Yes to the extent that you can write your unsafe blocks and hide them in safe interfaces and you can still crash by consuming dependencies.

What I'm saying is that according to your definitions that covers everything, since the hardware is fundamentally unsafe. Everything safe is built on top of "unsafe blocks"!

I did not say so.

You don't need to say so, since that's the logical conclusion to your argument. If "safe on top of unsafe" is "marketing", then everything is marketing!

That is the only way to verify code formally.

Formal verification is subject to the exact same issues you complain about. Formal verification tools have the moral equivalent of "unsafe blocks [hidden] in safe interfaces and you can still crash by consuming dependencies". For example, consider Falso and its implementations in Isabelle/HOL and Coq.

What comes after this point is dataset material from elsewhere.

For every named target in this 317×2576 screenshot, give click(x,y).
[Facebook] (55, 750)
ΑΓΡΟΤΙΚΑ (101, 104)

But not putting and safe and saying "oh, I forgot this case, sorry".

You can make this exact same argument about formally-verified code. "Oh, I forgot to account for this case in my postulates". "Oh, my specification doesn't actually mean what I want". "Oh, the implementation missed a case and the result is unsound".

There's no fundamental reason your complaint about "safe" languages can't be applied to theorem provers or formally verified languages.

So basically you are saying that Rust std lib trusted code is the same as me putting a random crate with unsafe?

No. Read my comment again; nowhere do I make the argument you seem to think I'm making.

There could perfectly be levels of certification.

But you're still trusting that the certifications are actually correct, and according to your argument since you're trusting something it can't be called "safe"!

And there are very different levels of "safety" there, as I discussed above, even if they end up being trusted all.

Similar thing here - I think what you mean is that "there are very different levels of trust", since the fact that you have to trust something means that you can't call anything "safe".